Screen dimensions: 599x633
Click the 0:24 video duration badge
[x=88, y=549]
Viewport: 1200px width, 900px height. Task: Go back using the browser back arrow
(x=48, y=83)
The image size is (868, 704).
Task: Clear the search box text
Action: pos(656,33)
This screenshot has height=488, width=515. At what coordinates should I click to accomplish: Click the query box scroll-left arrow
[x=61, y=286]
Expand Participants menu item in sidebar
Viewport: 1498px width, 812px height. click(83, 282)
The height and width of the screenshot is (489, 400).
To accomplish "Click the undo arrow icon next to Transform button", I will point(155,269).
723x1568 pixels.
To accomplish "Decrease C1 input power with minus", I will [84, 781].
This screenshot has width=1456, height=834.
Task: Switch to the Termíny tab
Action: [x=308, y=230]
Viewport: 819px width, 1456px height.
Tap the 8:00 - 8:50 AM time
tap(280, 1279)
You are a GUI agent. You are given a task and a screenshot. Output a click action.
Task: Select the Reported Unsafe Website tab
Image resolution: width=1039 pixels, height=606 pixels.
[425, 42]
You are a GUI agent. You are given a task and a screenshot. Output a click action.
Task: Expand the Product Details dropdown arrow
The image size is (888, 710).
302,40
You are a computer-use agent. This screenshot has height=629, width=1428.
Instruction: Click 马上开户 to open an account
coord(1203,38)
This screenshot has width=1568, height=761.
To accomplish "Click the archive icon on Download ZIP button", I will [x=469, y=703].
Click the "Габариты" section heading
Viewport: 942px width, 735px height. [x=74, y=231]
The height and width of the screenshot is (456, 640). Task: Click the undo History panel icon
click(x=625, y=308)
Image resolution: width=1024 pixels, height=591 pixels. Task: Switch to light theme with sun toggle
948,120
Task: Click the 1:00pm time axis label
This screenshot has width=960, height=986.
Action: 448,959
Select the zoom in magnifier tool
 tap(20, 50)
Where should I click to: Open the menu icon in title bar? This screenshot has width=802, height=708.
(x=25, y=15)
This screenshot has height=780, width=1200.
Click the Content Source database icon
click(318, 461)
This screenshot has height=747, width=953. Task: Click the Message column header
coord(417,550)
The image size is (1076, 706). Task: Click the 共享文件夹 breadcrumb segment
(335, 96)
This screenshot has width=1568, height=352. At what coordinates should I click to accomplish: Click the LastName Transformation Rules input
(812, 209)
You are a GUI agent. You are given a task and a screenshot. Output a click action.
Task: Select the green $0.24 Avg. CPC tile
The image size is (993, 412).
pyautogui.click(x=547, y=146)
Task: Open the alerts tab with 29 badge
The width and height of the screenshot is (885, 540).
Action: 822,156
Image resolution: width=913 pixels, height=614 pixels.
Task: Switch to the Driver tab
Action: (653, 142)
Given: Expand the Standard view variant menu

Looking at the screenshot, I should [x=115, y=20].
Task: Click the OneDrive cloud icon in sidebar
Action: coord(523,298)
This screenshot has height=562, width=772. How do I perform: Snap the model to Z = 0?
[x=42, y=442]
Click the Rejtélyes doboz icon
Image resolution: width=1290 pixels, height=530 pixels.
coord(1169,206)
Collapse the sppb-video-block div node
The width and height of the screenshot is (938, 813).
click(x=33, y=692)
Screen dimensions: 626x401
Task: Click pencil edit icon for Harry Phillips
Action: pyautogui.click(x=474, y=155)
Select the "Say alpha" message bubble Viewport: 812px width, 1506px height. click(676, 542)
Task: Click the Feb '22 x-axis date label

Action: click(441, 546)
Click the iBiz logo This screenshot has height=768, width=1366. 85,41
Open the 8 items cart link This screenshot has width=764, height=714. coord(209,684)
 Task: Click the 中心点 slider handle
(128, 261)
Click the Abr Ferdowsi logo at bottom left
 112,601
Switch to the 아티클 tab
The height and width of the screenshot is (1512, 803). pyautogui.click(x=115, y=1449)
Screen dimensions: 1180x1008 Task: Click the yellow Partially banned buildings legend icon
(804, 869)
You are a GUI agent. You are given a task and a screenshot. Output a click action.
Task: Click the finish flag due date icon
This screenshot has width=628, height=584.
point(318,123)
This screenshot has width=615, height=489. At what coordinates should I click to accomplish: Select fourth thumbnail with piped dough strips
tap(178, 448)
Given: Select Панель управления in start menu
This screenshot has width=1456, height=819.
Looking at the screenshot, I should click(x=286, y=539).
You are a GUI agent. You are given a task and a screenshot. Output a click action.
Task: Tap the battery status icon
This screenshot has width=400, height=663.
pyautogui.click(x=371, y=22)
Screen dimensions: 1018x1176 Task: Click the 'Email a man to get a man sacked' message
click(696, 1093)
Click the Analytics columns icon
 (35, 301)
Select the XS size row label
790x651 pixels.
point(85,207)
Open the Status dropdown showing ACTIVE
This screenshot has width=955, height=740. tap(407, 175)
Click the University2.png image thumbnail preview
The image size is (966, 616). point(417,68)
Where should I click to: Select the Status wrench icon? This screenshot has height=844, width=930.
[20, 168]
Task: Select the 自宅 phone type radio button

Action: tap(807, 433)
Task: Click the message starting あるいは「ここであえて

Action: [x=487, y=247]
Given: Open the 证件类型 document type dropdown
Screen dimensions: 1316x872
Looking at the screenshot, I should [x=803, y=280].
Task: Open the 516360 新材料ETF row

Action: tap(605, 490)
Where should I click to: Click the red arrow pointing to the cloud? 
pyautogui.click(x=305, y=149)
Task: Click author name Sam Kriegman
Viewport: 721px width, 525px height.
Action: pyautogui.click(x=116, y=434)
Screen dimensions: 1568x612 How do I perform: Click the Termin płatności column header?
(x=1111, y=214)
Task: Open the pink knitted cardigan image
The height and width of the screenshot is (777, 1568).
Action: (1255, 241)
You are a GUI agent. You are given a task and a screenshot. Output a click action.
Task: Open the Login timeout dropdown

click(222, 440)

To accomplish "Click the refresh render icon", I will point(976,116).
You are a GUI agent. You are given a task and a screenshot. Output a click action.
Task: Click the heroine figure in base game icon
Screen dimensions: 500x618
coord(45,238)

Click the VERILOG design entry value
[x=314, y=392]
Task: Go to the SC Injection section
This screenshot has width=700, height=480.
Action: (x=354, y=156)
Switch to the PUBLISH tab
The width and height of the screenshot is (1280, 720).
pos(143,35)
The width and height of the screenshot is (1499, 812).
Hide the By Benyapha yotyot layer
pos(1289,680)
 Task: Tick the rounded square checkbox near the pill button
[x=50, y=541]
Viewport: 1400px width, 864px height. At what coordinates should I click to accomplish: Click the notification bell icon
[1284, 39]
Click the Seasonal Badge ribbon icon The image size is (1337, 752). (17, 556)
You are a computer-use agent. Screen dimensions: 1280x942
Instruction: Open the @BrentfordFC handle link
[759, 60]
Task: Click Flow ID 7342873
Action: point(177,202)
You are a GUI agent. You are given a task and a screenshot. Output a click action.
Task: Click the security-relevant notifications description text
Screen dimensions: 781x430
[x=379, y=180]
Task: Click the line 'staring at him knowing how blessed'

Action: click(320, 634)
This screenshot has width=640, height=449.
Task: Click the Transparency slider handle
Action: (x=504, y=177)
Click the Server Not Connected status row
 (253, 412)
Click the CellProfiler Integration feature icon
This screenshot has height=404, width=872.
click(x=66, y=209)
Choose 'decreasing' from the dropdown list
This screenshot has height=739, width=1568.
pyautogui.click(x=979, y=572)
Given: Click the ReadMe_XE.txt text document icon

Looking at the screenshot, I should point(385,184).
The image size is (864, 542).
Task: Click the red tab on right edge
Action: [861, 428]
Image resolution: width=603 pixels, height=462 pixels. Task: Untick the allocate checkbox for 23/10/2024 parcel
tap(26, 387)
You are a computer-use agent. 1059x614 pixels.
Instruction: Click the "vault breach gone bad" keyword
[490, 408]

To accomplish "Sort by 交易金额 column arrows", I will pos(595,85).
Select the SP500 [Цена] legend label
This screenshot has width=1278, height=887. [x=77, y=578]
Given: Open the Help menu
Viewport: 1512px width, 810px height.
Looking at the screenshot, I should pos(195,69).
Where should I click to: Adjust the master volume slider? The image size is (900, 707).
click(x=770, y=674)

--------------------------------

### Problem:
When you retype the data above, start at its first line, stop after the line containing "The height and width of the screenshot is (489, 400).", and leave out everything else.

### Result:
Screen dimensions: 599x633
Click the 0:24 video duration badge
[x=88, y=549]
Viewport: 1200px width, 900px height. Task: Go back using the browser back arrow
(x=48, y=83)
The image size is (868, 704).
Task: Clear the search box text
Action: pos(656,33)
This screenshot has height=488, width=515. At what coordinates should I click to accomplish: Click the query box scroll-left arrow
[x=61, y=286]
Expand Participants menu item in sidebar
Viewport: 1498px width, 812px height. click(83, 282)
The height and width of the screenshot is (489, 400).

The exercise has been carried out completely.